Russia’s Finance Ministry has offered to place 160 billion rubles ($5.4 billion) on domestic banks’ deposit accounts to avert a possible liquidity crunch in the wake of the spreading global market turmoil, Vedomosti business paper reported on Thursday.
“This is to take care of market stability,” a Russian government official told the paper.
Russia’s Finance Ministry and Central Bank have taken precautionary measures due to the considerable amount of liquidity which has left the domestic market through the purchase of foreign exchange, VTB Capital Nikolai Petrov told the paper.
The move follows Russian Prime Minister Vladimir Putin’s instruction to carefully monitor liquidity in the banking sector to prevent a repetition of the 2008 financial crisis, the paper said.

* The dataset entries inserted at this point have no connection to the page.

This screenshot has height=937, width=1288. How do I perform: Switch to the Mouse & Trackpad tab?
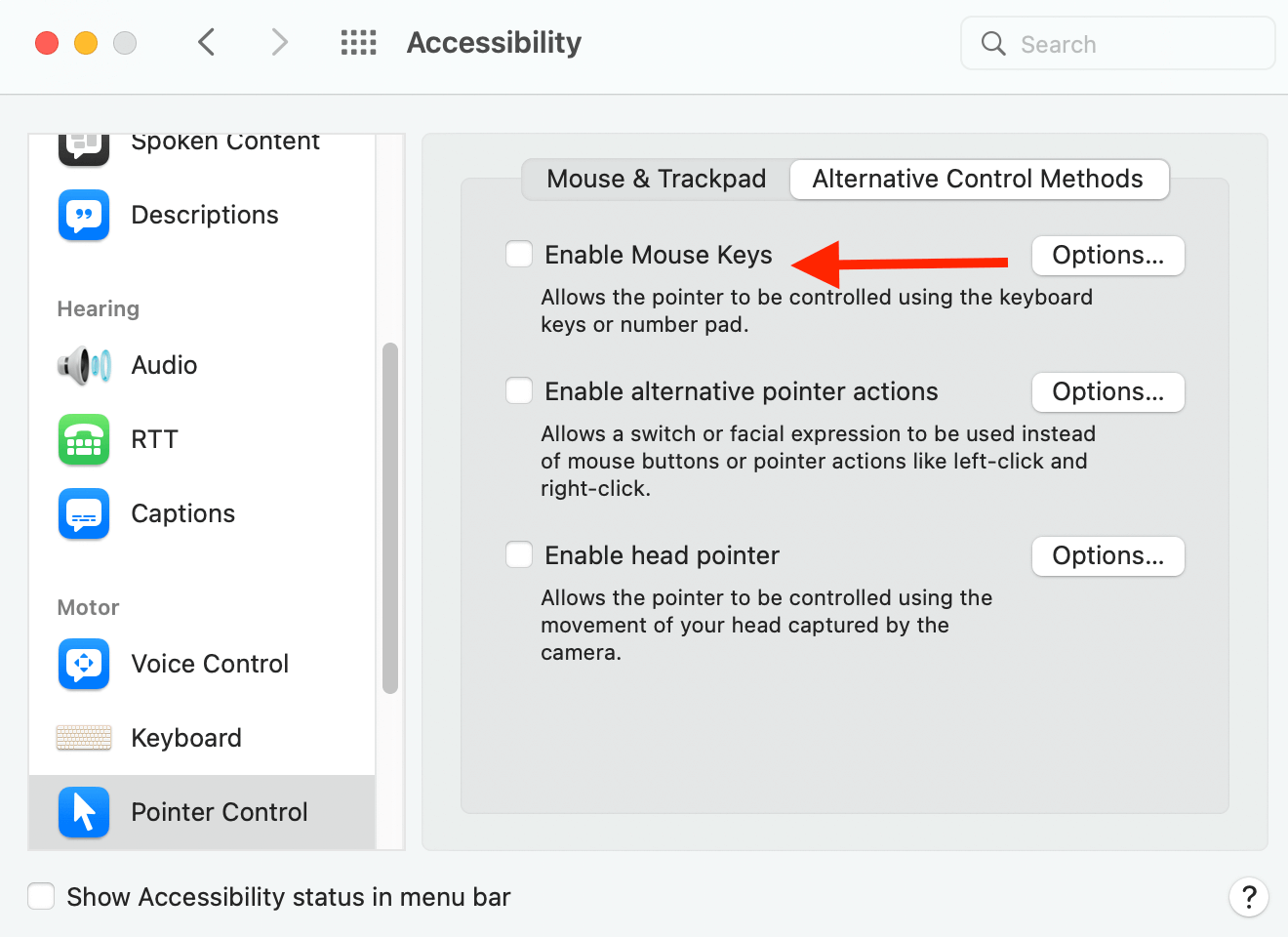tap(656, 179)
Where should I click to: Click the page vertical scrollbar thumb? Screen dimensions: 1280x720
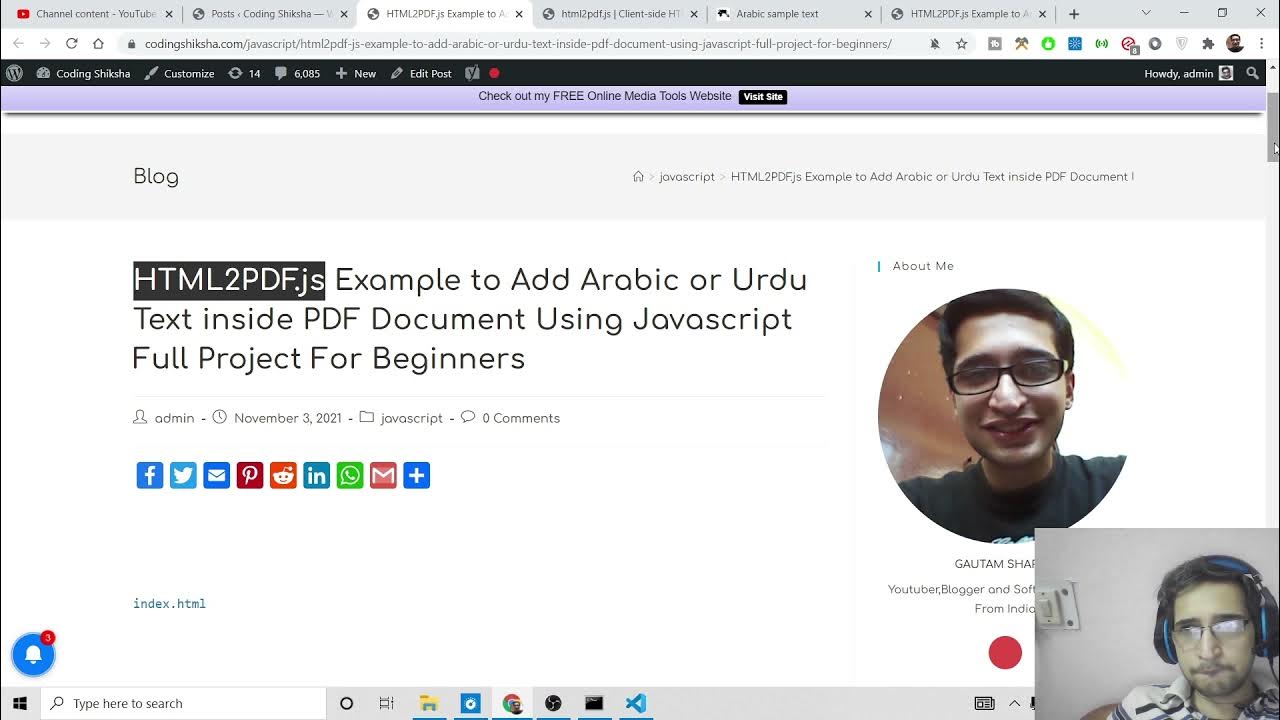click(1273, 125)
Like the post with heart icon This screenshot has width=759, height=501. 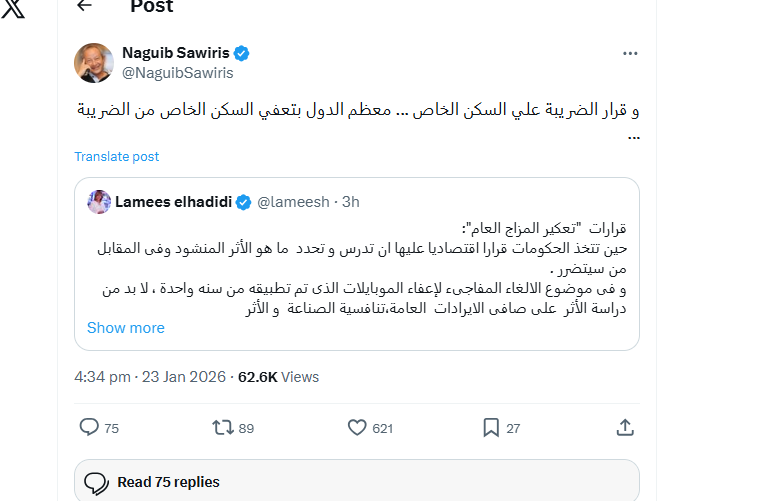click(357, 428)
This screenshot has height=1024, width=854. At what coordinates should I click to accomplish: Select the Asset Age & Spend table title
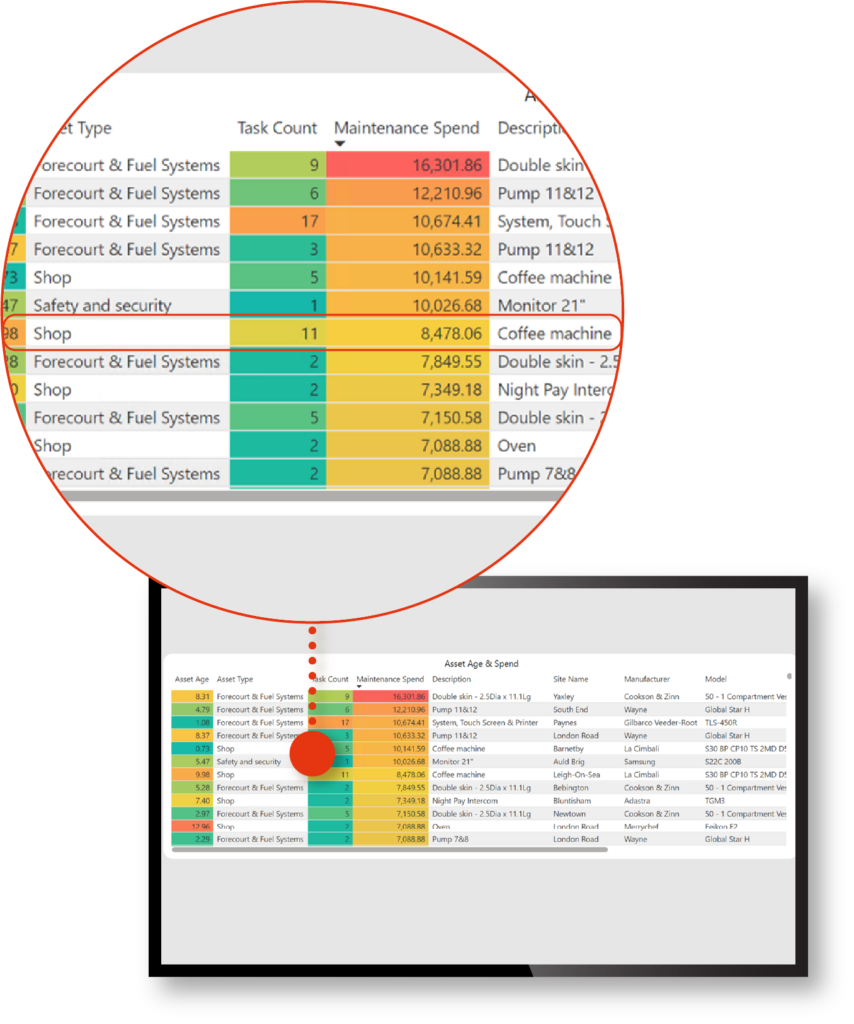click(x=481, y=663)
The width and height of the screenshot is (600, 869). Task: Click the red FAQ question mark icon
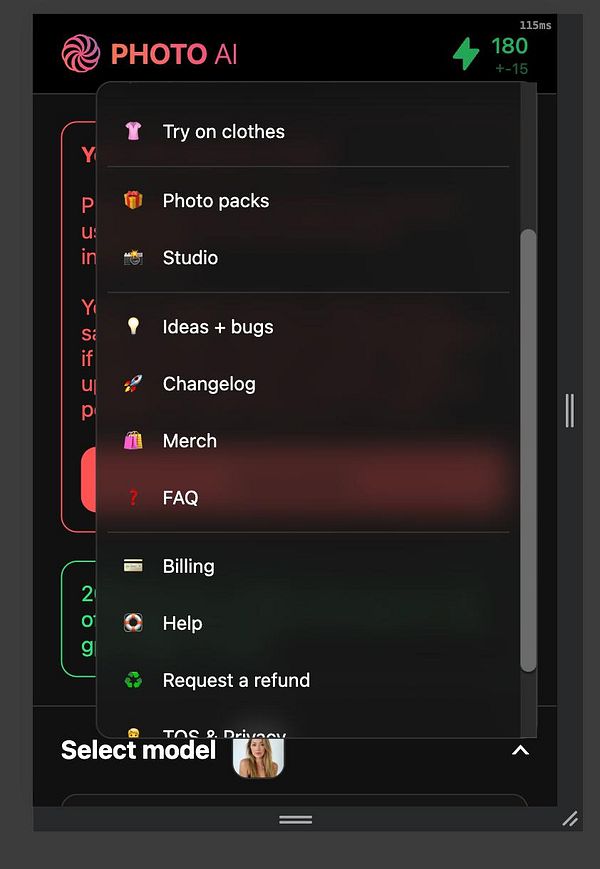131,497
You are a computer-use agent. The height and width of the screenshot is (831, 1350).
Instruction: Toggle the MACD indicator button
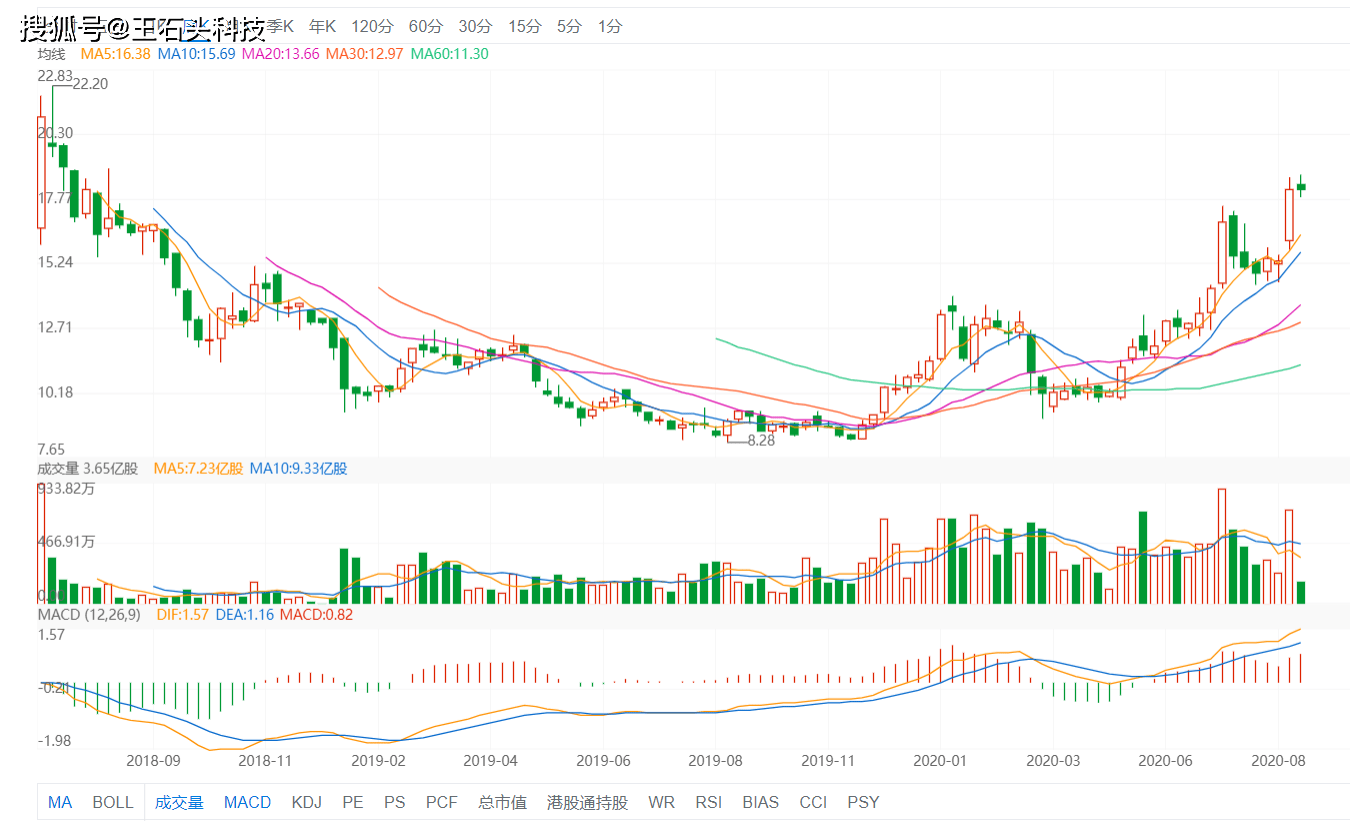247,802
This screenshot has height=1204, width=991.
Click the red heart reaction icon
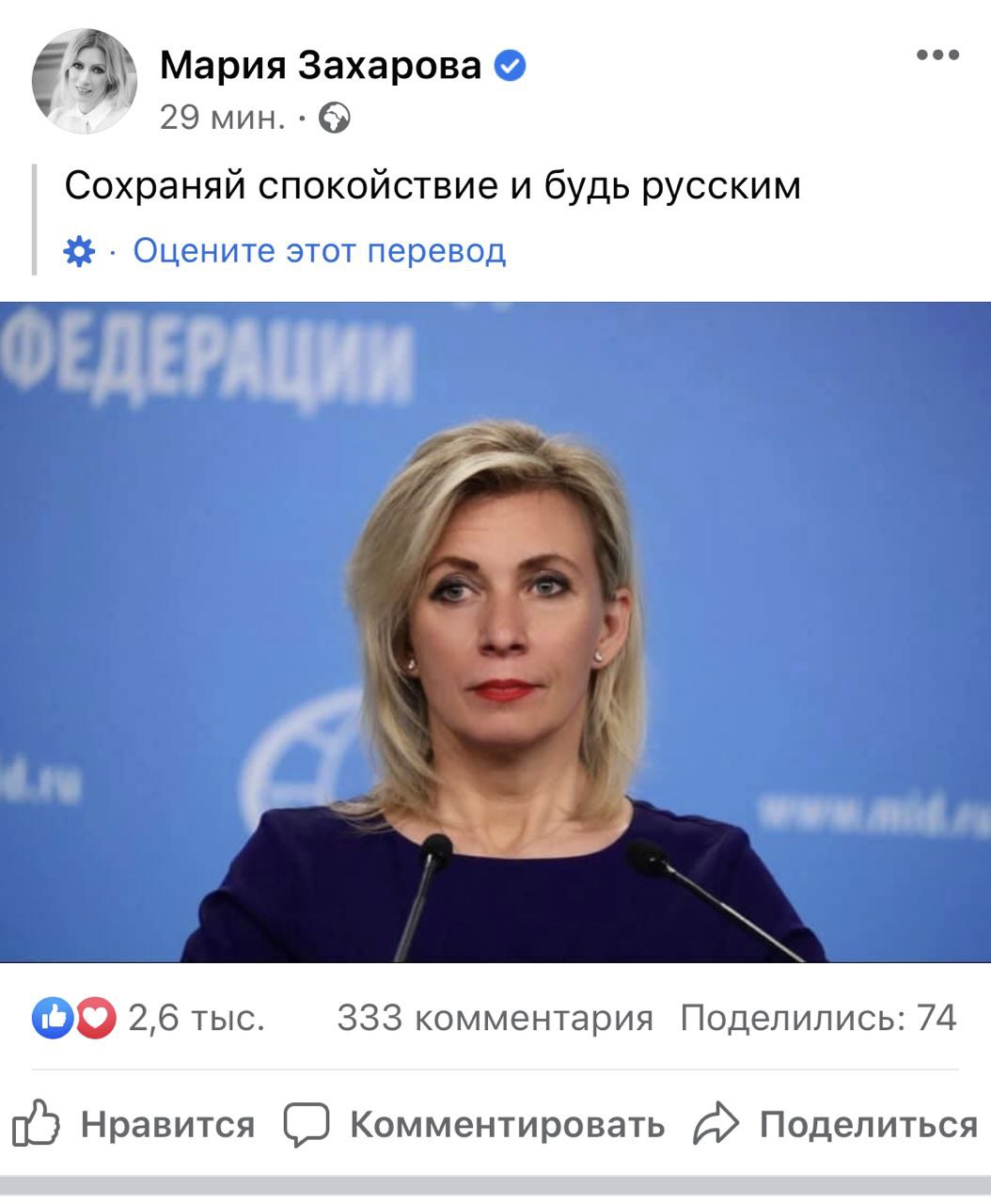pyautogui.click(x=95, y=1018)
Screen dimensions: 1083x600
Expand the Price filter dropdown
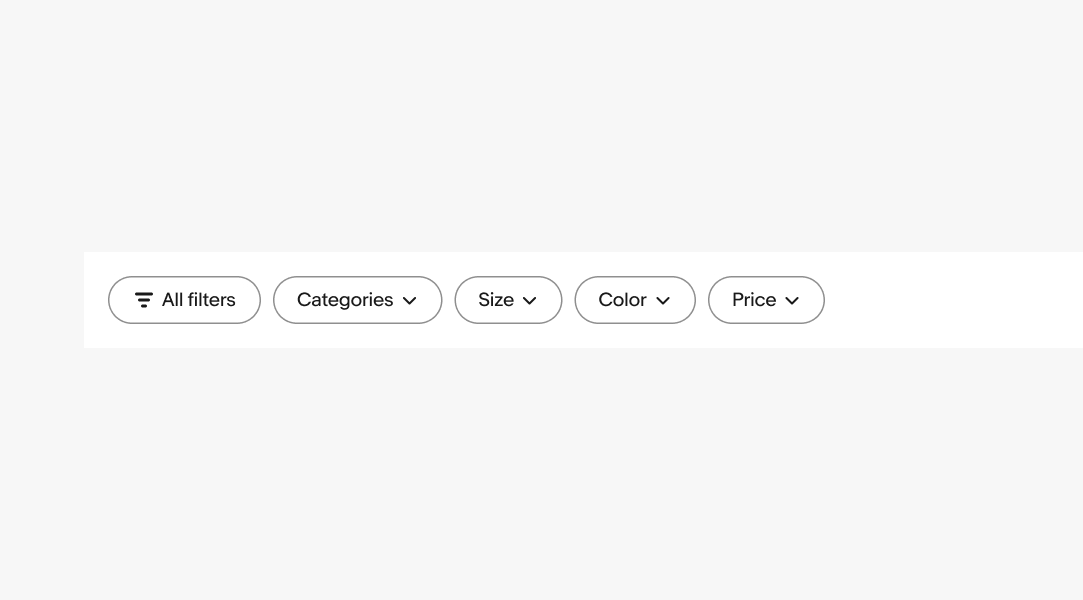coord(766,300)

Russia’s Finance Ministry started placing federal budget funds on domestic banks’ deposit accounts in April 2008 as an instrument to help them replenish liquidity and survive the crisis. The Finance Ministry offered a record 600 billion rubles on September 22, 2008, of which banks took over 330 billion rubles, the paper said
The Russian stock market joined the panic on international trading floors on Friday when ratings agency SP cut the U.S. top rating by one notch to AA-plus over concerns of America’s growing budget deficit.
Late on Tuesday, the U.S. Federal Reserve System announced a decision to keep its key rate unchanged at close to zero for two more years, which led to slight stabilization on the stock markets.